— start of Text extract —

[v2,01/34] drm/amd/display: fix segment distribution for linear LUTs

Message ID 20230810160314.48225-2-mwen@igalia.com
State New
Headers
Series drm/amd/display: add AMD driver-specific properties for color mgmt |

Commit Message

Melissa Wen Aug. 10, 2023, 4:02 p.m. UTC
  From: Harry Wentland <harry.wentland@amd.com>

The region and segment calculation was incapable of dealing
with regions of more than 16 segments. We first fix this.

Now that we can support regions up to 256 elements we can
define a better segment distribution for near-linear LUTs
for our maximum of 256 HW-supported points.

With these changes an "identity" LUT looks visually
indistinguishable from bypass and allows us to use
our 3DLUT.

Signed-off-by: Harry Wentland <harry.wentland@amd.com>
Signed-off-by: Melissa Wen <mwen@igalia.com>
---
 .../amd/display/dc/dcn10/dcn10_cm_common.c    | 93 +++++++++++++++----
 1 file changed, 75 insertions(+), 18 deletions(-)
  

Comments

Melissa Wen Sept. 8, 2023, 2:11 p.m. UTC | #1
On 09/06, Harry Wentland wrote:
> On 2023-08-10 12:02, Melissa Wen wrote:
> > From: Harry Wentland <harry.wentland@amd.com>
> > 
> > The region and segment calculation was incapable of dealing
> > with regions of more than 16 segments. We first fix this.
> > 
> > Now that we can support regions up to 256 elements we can
> > define a better segment distribution for near-linear LUTs
> > for our maximum of 256 HW-supported points.
> > 
> > With these changes an "identity" LUT looks visually
> > indistinguishable from bypass and allows us to use
> > our 3DLUT.
> > 
> 
> Have you had a chance to test whether this patch makes a
> difference? I haven't had the time yet.

Last time I tested there was a banding issue on plane shaper LUT PQ ->
Display Native, but it seems I don't have this use case on tester
anymore, so I wasn't able to double-check if the issue persist. Maybe
Joshua can provide some inputs here.

— end of Text extract —

* Exercises to complete
a - List every person named in the patch discussion on linear LUT segment distribution.
b - In the patch discussion on linear LUT segment distribution, how many insertions and deletions does the change make to its one file?

— start of Dataset —

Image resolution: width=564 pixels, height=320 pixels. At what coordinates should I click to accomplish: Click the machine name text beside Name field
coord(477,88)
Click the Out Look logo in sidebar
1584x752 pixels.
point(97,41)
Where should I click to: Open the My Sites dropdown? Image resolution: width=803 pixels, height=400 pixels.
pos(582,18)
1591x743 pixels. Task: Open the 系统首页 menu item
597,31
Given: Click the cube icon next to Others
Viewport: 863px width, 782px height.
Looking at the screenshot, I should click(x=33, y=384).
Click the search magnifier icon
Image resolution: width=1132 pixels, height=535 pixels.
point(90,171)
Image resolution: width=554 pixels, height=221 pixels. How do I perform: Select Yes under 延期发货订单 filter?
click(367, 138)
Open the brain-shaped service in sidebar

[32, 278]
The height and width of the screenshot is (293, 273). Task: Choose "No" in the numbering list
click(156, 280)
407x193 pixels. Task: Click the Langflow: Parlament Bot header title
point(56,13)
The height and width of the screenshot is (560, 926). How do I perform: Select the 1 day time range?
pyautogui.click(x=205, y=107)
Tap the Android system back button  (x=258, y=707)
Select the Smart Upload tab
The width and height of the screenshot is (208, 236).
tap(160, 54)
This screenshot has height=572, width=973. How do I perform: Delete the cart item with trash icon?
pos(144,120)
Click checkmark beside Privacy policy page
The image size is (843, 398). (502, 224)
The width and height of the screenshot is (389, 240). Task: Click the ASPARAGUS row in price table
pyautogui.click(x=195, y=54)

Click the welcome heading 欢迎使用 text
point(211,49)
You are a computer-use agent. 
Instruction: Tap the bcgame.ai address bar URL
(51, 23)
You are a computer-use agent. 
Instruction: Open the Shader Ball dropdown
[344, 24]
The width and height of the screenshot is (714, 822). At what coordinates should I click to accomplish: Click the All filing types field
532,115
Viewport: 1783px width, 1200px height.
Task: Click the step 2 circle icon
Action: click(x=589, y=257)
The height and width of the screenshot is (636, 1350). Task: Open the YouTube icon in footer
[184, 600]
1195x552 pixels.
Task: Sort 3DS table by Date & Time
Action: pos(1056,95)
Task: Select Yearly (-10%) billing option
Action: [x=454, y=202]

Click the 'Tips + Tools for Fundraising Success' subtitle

— end of Dataset —

* Solved problems
a - Melissa Wen, Harry Wentland, Joshua

b - 75 insertions and 18 deletions.